I like Chuck Todd, and I admire that he has enough integrity to submit to aggressive questioning by Glenn Greenwald about comments he made on "Morning Joe" earlier in the week regarding whether Bush administration war crimes ought to be investigated and prosecuted. But his answers to GG's questions reveal the underlying nihilism of the inside-the-Beltway media pundit--there's no right or wrong--there are only points of view, "interpretations" all ideologically and politically driven. He takes at face value that because the Bush OLC lawyers came up with a legal rationale for war crimes, it's a matter of interpretation, and it's not for journalists to say whether the interpretation is completely off the wall, because, "Well, we're journalists, not lawyers, and everything is politically driven, and the politics is all we're paid to report on." This exchange at the end of the interview is interesting:
CT: I agree, in a perfect world - Glenn, in a perfect world, yes.

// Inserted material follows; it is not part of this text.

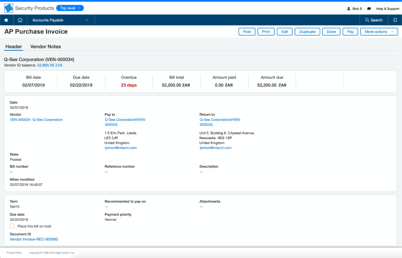Switch to the Vendor Notes tab

(46, 47)
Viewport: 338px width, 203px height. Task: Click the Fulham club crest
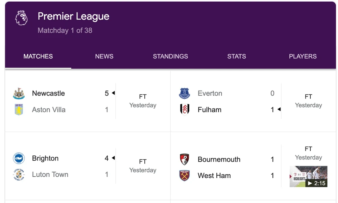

And if you could also guarantee me, that this wouldn't become a show trial, and wouldn't be put, and created so that we had nightly debates about it, that is the ideal way to handle this.
GG: Why not? What's wrong with nightly debate about whether our government committed crimes?
Todd thinks that there is no such thing as a non-ideological investigation, and that since Nixon it's not possible to have one. The impeachment of Clinton was payback for Nixon, and if Obama were to investigate and prosecute Bush, the GOP would get its payback on Democrats as soon as they had the chance. The people in the Obama administration, obviously, would rather not be subjected to that if a GOP administration succeeds them, so it's understandable for self-protective reasons that they don't want to pursue prosecution of Bush administration felons. In the political calculus, there's more to gain than lose by prosecuting Bush administration crimes. And since the media sees everything as politically driven, there is no need for the media to point to its view/reading public that a dime-a-dozen sex scandal with an intern does not have the same constitutional substance as Nixon-, Reagan-, and Bush-era abuses of power. It's all equal; it's all politics. It's all so fatiguing.
Greenwald asks whether there isn't a larger issue at stake here:
That view wasn't included anywhere in the discussion you had. And I just think that - I'm not saying you should be an advocate for that view, although I think the Founders thought journalists should be - but even if you don't think so, that that view has to be articulated every time there's a discussion about whether or not prosecutions are warranted.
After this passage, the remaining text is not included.